はじまりはシンプルで、生まれ育った水戸市の中では群を抜いて絵が上手かったんです。もともとはサッカー少年で市の選抜チームにも入っていたのですが、高校最後の試合で敗退すると急にやることがなくなってしまい。これからの進路を考えた結果が、自分の得意なことを活かして美大に進むことでした。
── もともと絵が得意とはいえ、サッカーから美術への転向は大きな変化ですね。
自分の中ではそうでもないんですよ。水戸市には、日本や世界でトップレベルのアーティストの作品が観られる「水戸芸術館」がありますが、少年時代に開館したこの施設は、市の選抜チームが練習していた小学校の移転跡地に建設されているんです。だから、全く違う世界に飛び込んだ気もしなくて、慣れ親しんだ場所でアートに触れられたのも良かった気がします。
── 美大で本格的に学ぶ前に「水戸芸術館」で現代アートを間近に見ていたことも、影響されているのではないですか。
そうですね。水戸芸術館は高校時代に通っていた美術予備校と国道を挟んだ場所にあったんです。それもあって、自分が受験対策として取り組んでいた「石膏デッサン」と、一流アーティストの作品にギャップを感じさせられました。石膏デッサンは、言ってしまえば大理石像のコピーである石膏像を更に絵として平面に"コピー"する行為なわけです。自分がやっていることは果たしてアートなんだろうか、そもそもアートとはなにか…と考えるようになりました。
── 形式にとらわれない現代アートを志向するようになったのも、この頃なのでしょうか。
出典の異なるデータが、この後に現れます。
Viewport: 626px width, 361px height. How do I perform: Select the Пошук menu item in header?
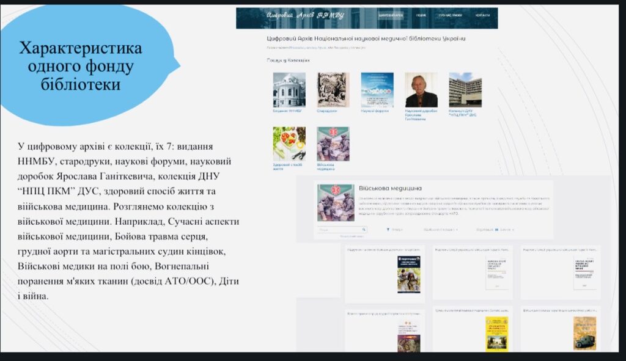point(422,15)
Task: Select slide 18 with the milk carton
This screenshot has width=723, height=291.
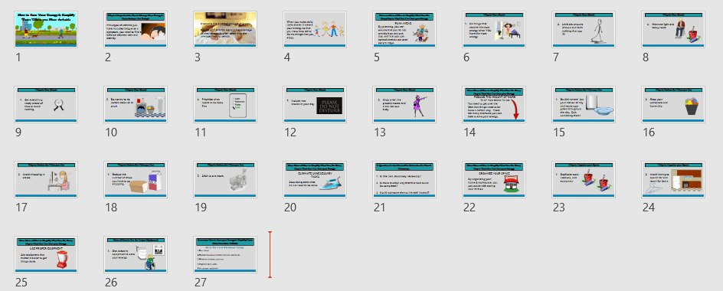Action: tap(136, 179)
当時出会ったいろんな作家の影響があったと思いますが、少年時代の私が一番衝撃を受けたのは、水戸芸術館で開催されたジョン・ケージによる企画展「ローリーホーリーオーバーサーカス」です。偶然性に委ねて展示作品や展示場所をどんどん変化させていく仕掛けになっており、観に行くたびに全く違う体験になることが印象的で、ジョン・ケージの他の作品にも興味を持つように。自分が表現したいことはこういうことなのかもしれないと思い始めたきっかけでした。
── その後、アーティストとして生きていこうと決断したのはいつ頃ですか。
「決断した」という感覚はなくて、美大進学のために絵をはじめて以来、道を変える決断をしていないだけですね。大学を卒業するときも、3月31日までやってきた創作活動を4月1日からも継続していただけ。ただ、若いころにアルバイトをしていた植木屋の仕事は結構好きで、このまま庭師になろうかと思ったこともありますよ。
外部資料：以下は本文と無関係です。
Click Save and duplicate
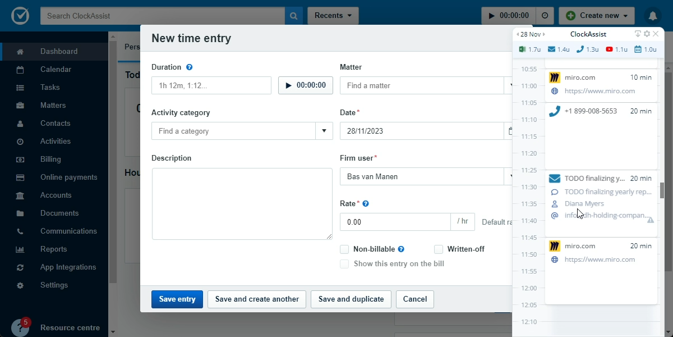The image size is (673, 337). pos(351,299)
でも、最終的にやらなかったのはデザインとアートの違い。造園はクライアントのオーダーにあわせて岩や草木の配置をデザインする仕事なので、相手の正解の中に収めることが必要ですよね。それに対して、アートの場合は正解の箱が極めて曖昧。むしろ意欲的に枠をはみ出し、アート自体を再定義するような挑戦も歓迎されていることにチャンスを感じたんです。
30代半ばでの渡欧は、もう一度苦労や葛藤から学びを得る機会だった
── 雨宮さんは日本で実績を積んだあとにアムステルダムの大学院へ留学をしています。これはどのような意図なのでしょうか。
実は、それ以前にも学部を卒業するタイミングでオランダに来ないかとお誘いをいただいていたんです。コンテンポラリーアートは西洋の歴史との結びつきが強いので、日本国内だけで学ぶのは限界も感じていました。でも、20代の僕はまだ実績に乏しく自分に自信が持てなかった。今の環境を飛び出す前にまずは自分を確立させたいと考え、10年は日本で制作をすると決めていました。
ただ、いま留学を迷っている若い人にアドバイスするなら、すぐに行くことをおすすめしますね。僕がヨーロッパに渡ったのは30代半ば。まだ自分の価値観を確立する前の10代~20代で留学した友人とは違って、「価値観がひっくり返るような衝撃的な体験」をしたわけではないんです。また、語学は若いうちに学んだ方が習得のスピードは早いはずで、コミュニケーションにはとても苦労しました。
── とはいえ、オランダでの大学院生活とドイツでの創作活動で計10年超はヨーロッパを拠点にしています。日本とは異なる環境にチャレンジして得られたものもあるのではないでしょうか。
30代中盤で環境を変えて良かったなと思うのは、自分が通用しない経験をもう一度できたこと。これくらいの年齢になってくると、少なくとも自分の領域なら経験も知識もあるから、大抵のことには対応できるじゃないですか。それなのに、ヨーロッパに来たら言葉や習慣の壁が立ちはだかった。そもそもオランダやドイツは自分の考えを言葉にして表明することが求められる環境です。はじめのうちは意見を求められてもまったく言葉が出てこないし、ディスカッションが中心の授業にもついていけなかった。そんな悔しさをあの年齢でもう一度味わうことができたのは、自分にとって大きな刺激になりました。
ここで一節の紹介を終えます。